_To be done_.
Render the part of the material that opens with the line containing "Switch the bottom table to 24H timeframe" and closes with the line containing "[x=960, y=372]" as a Markdown table with the columns Row and Line, one numbered row per line. Omit blank lines and leave out the pictures.

_Material supplied_.
....
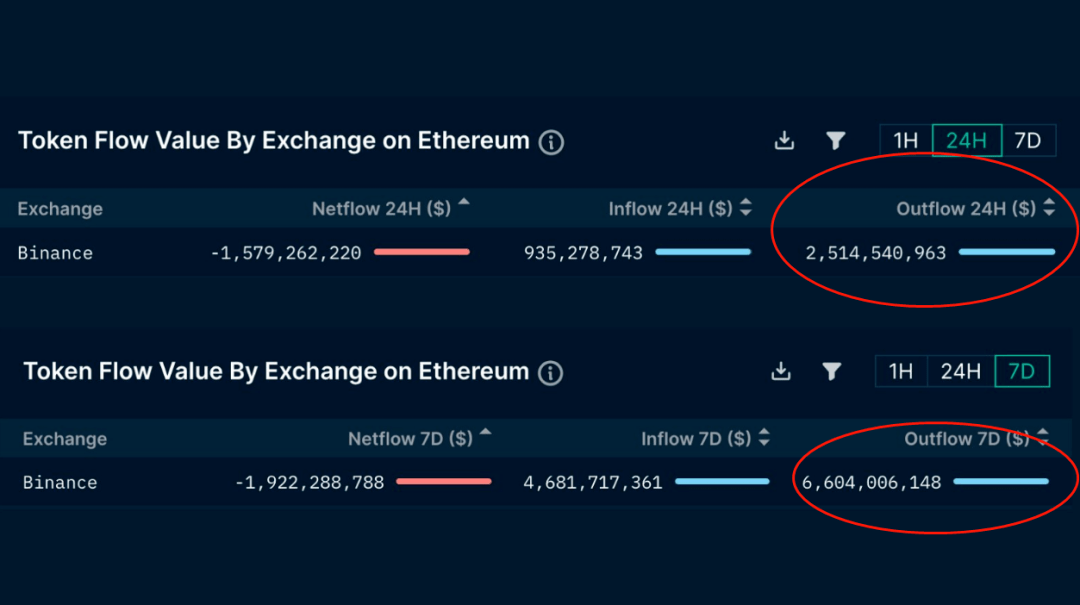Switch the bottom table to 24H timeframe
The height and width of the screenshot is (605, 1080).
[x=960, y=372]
....
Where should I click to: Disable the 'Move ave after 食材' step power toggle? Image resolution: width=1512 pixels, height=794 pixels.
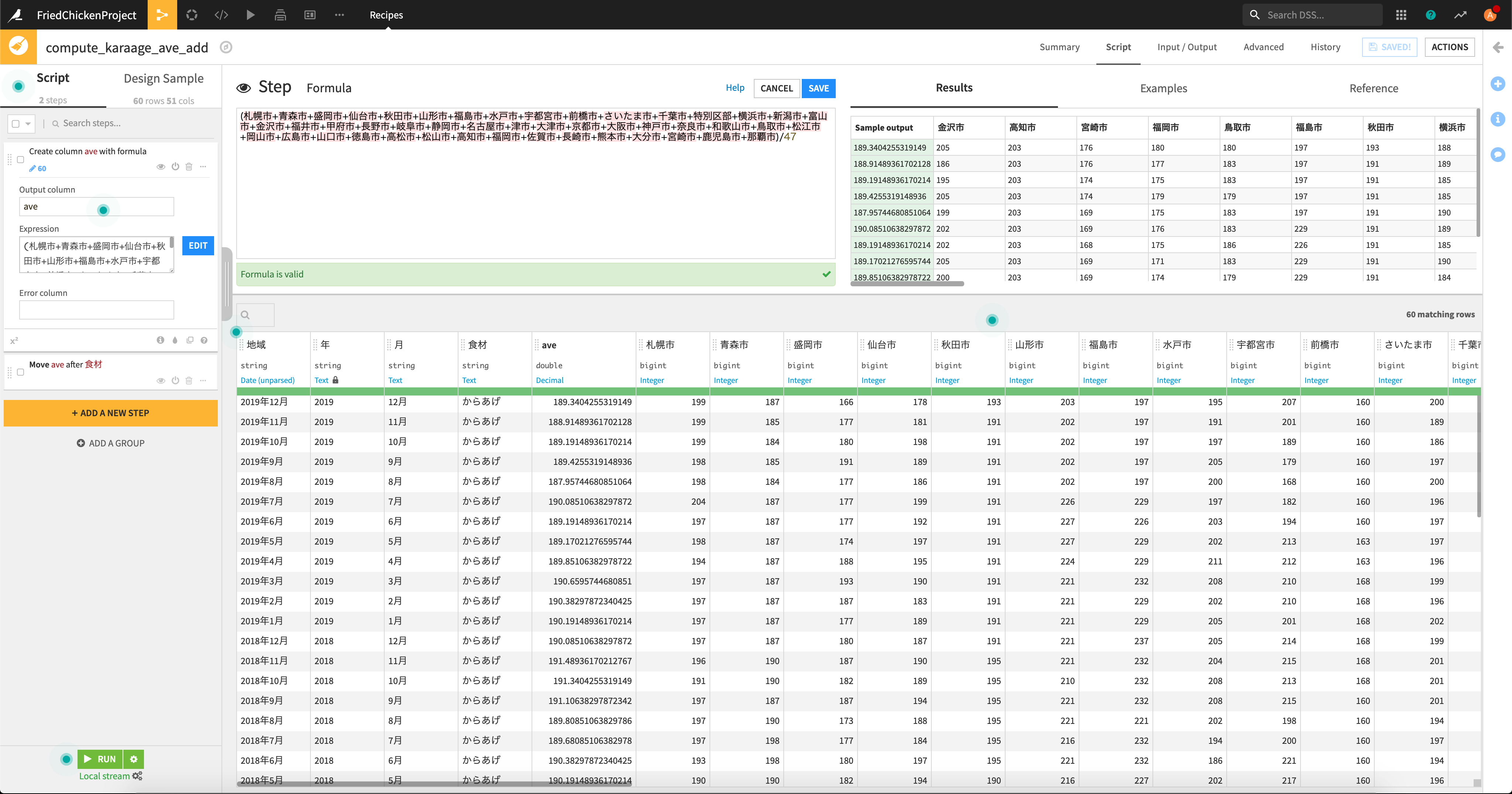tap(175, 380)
....
_Task result_.
| Row | Line |
|---|---|
| 1 | Switch the bottom table to 24H timeframe |
| 2 | The height and width of the screenshot is (605, 1080). |
| 3 | [x=960, y=372] |